■ **Data excerpts**
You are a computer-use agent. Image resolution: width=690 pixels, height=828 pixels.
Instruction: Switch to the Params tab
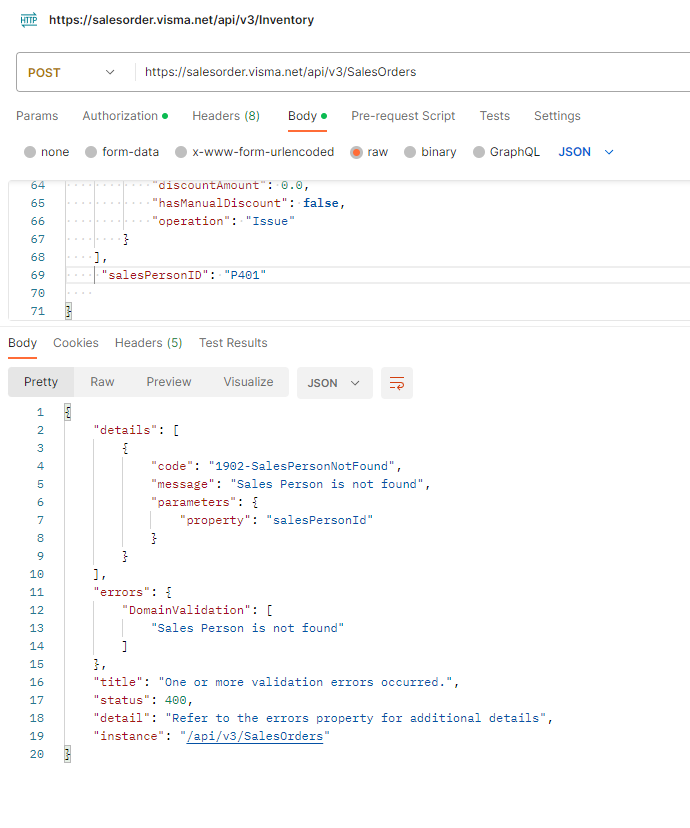[37, 116]
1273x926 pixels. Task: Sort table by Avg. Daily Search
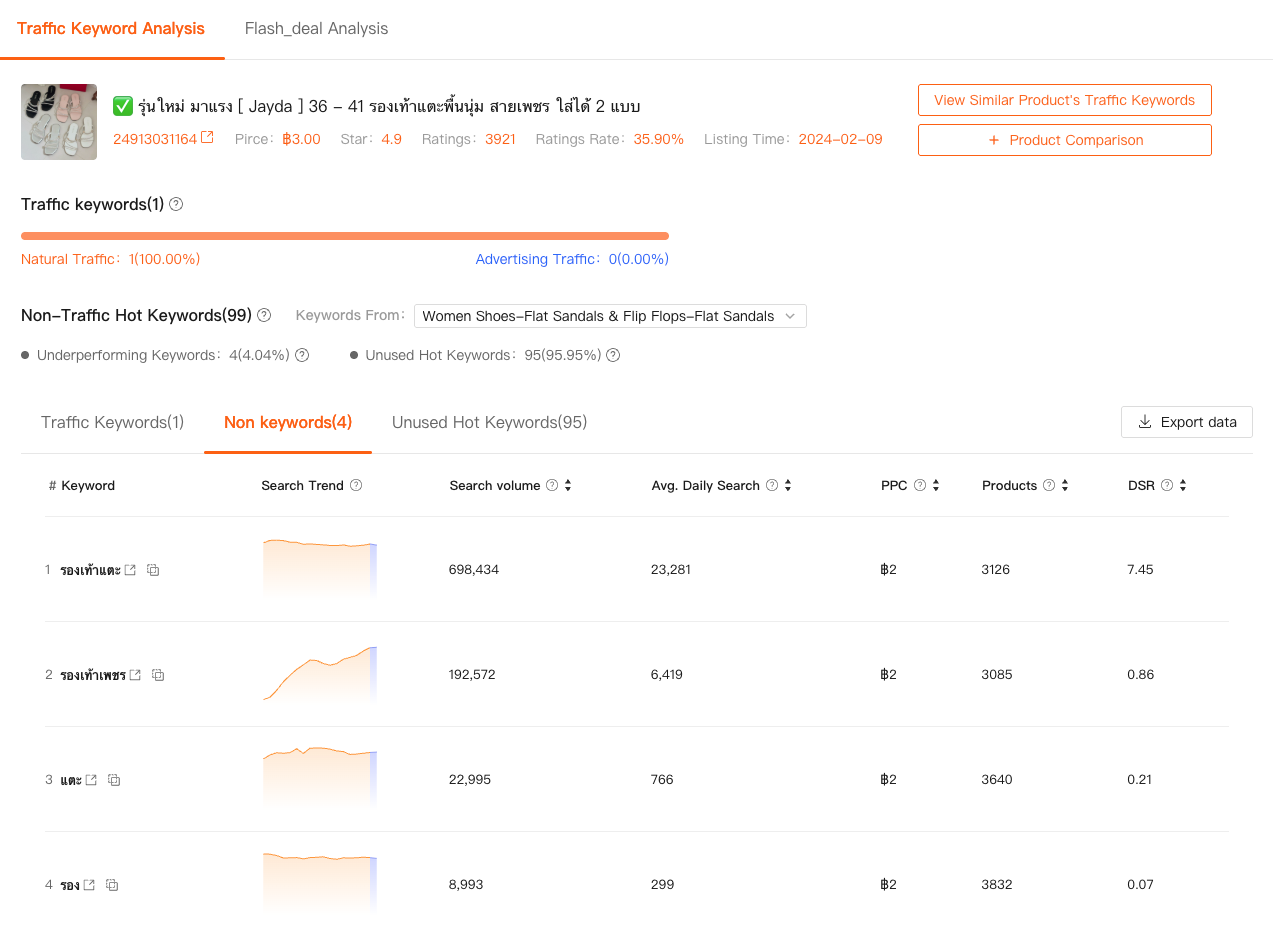click(x=788, y=486)
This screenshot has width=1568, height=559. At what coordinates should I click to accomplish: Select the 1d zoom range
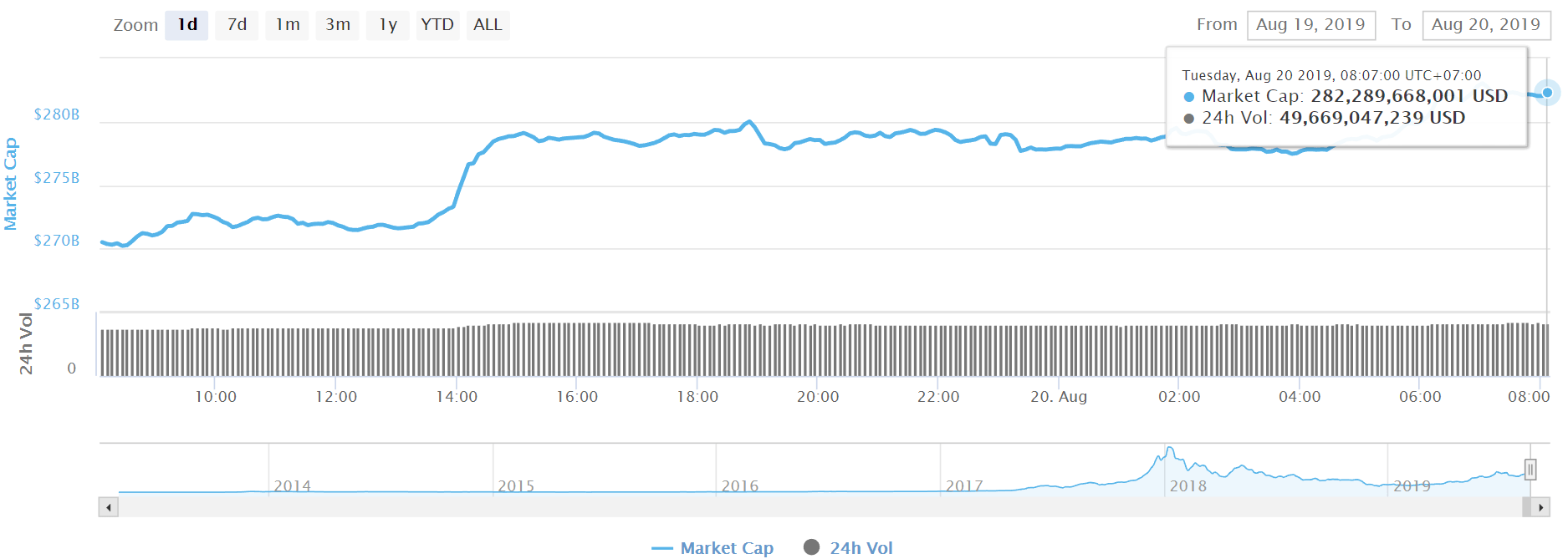(x=186, y=25)
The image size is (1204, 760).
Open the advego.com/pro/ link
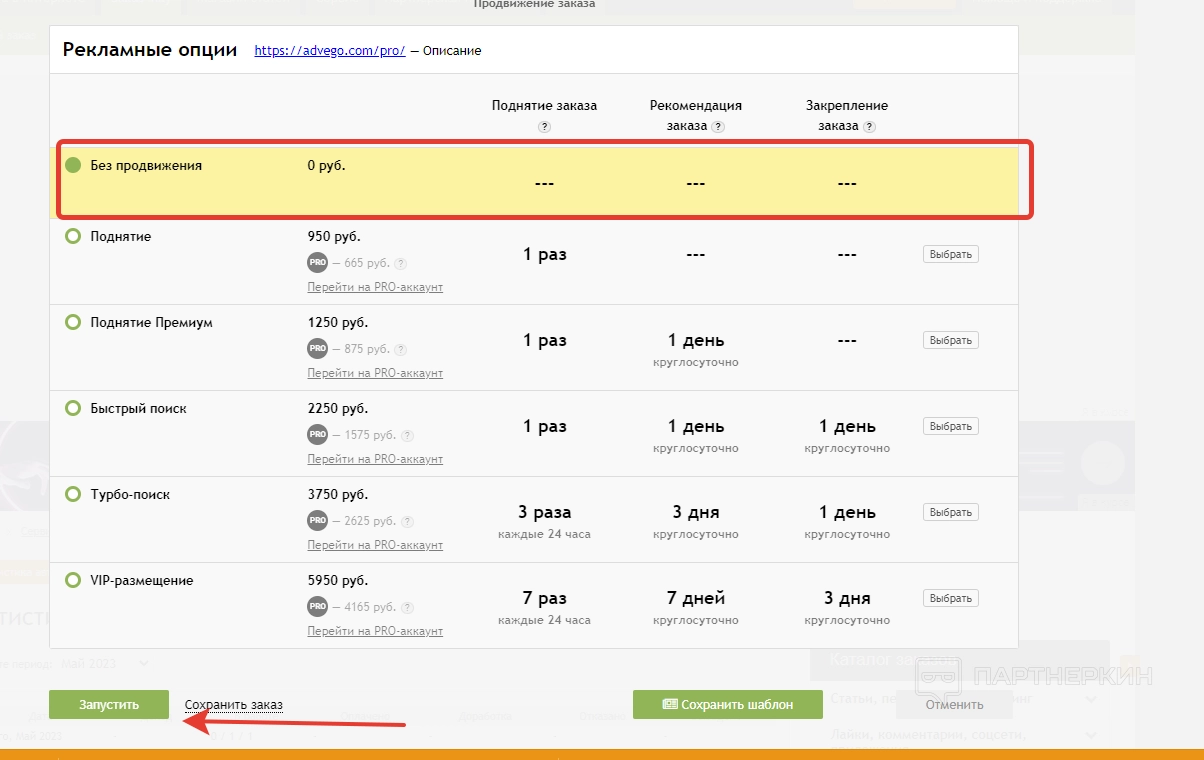click(x=329, y=51)
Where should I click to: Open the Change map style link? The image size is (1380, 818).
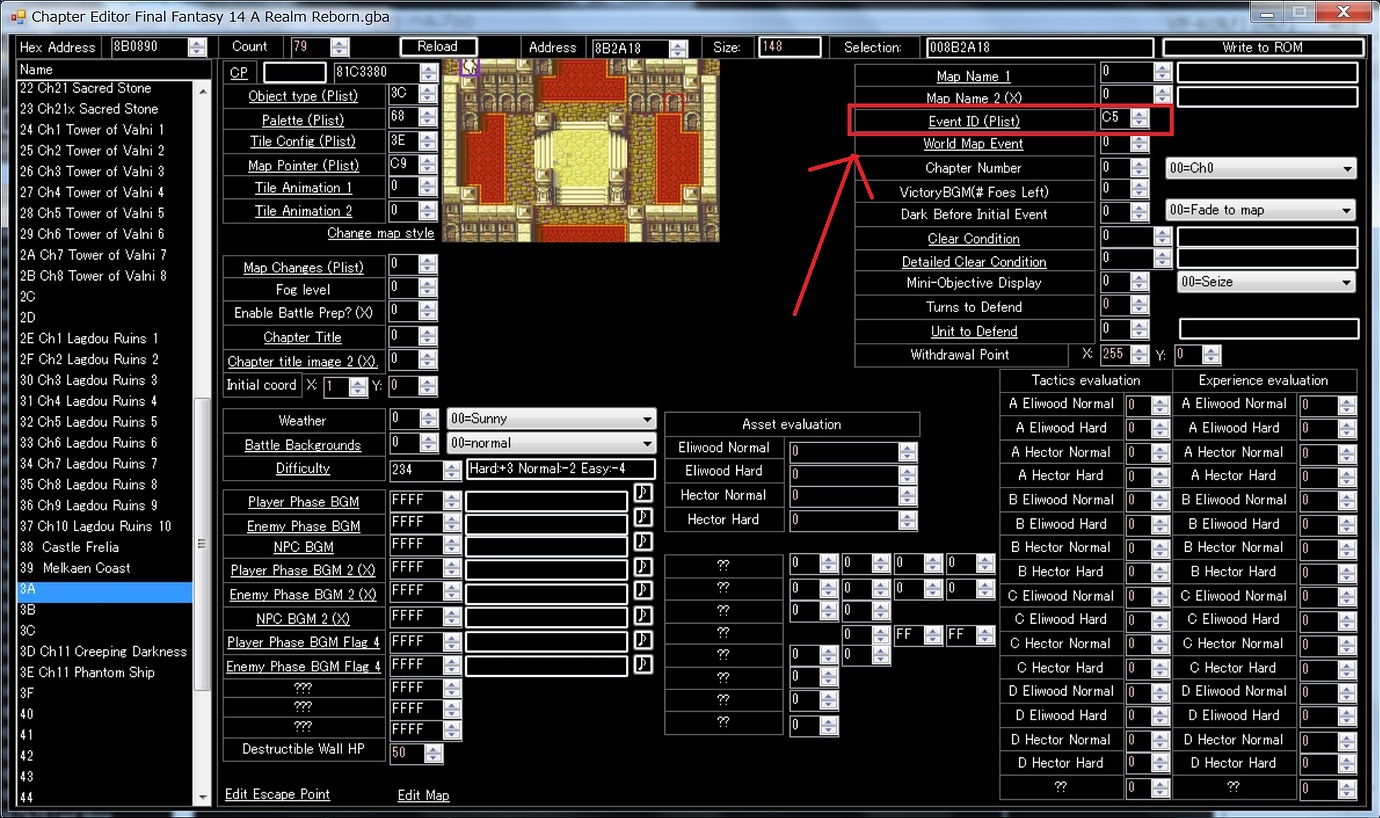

■ **WHAT THE EXERCISE ASKS**
If a line in the data above contains the string "size", count it; then state only the total.

■ **ANSWER SECTION**
2